Artist

Ayaka Hirahara

Genre: Pop ,J-Pop ,Japanese
Origin: U.S.A
Listen on Coda
Ayaka Hirahara's deep jazz lineage—stemming from her father, noted Japanese saxophonist Makoto Hirahara, and her trumpeter grandfather—made her ascent to pop prominence seem improbable. While studying ballet alongside classical alto saxophone during her school years, she debuted with a vocal pop rendition, partly in English and backed by a modest string ensemble, of Gustav Holst's suite The Planets. The track ascended swiftly on the Oricon charts to a number-two peak, paving the way for her debut full-length release, Odyssey. Her follow-up effort, The Voice, achieved robust sales that eclipsed several singles Hirahara issued in the same timeframe.
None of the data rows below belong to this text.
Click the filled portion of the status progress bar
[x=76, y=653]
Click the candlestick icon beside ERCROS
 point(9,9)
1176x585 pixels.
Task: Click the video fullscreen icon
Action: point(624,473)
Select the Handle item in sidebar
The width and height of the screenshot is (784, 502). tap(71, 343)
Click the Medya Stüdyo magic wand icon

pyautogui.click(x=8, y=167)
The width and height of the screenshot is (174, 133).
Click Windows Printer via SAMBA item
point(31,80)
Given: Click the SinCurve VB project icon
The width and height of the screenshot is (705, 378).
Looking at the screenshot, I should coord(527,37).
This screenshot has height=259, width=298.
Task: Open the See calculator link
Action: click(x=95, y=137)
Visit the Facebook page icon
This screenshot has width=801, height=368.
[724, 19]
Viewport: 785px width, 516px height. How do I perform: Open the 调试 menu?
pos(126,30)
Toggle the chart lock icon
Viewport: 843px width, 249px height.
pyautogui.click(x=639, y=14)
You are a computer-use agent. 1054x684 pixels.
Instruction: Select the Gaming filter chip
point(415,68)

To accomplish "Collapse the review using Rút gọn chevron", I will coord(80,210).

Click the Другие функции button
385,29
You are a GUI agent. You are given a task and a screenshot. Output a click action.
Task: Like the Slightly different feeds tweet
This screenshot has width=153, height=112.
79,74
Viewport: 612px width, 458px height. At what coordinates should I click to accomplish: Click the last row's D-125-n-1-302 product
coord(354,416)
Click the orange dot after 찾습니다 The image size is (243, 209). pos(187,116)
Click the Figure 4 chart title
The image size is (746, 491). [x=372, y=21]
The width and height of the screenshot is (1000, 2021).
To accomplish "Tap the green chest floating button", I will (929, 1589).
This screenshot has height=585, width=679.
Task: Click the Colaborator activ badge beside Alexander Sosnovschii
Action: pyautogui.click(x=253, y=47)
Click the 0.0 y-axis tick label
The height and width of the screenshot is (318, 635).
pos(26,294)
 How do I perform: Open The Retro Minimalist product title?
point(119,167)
Tied to an extensive national tour in 2005, she issued a covers collection that met with modest results, matched by the 2006 outing 4tsu No L. The 2007 album Sora expanded her palette through broader global influences, further classical elements, and contributions from songwriters across every inhabited continent; it briefly entered the Top Ten yet underperformed relative to her earlier work. An early-2008 greatest-hits package restored her to Top Five placement on the Oricon charts, solidifying her position as a familiar figure in Japanese pop.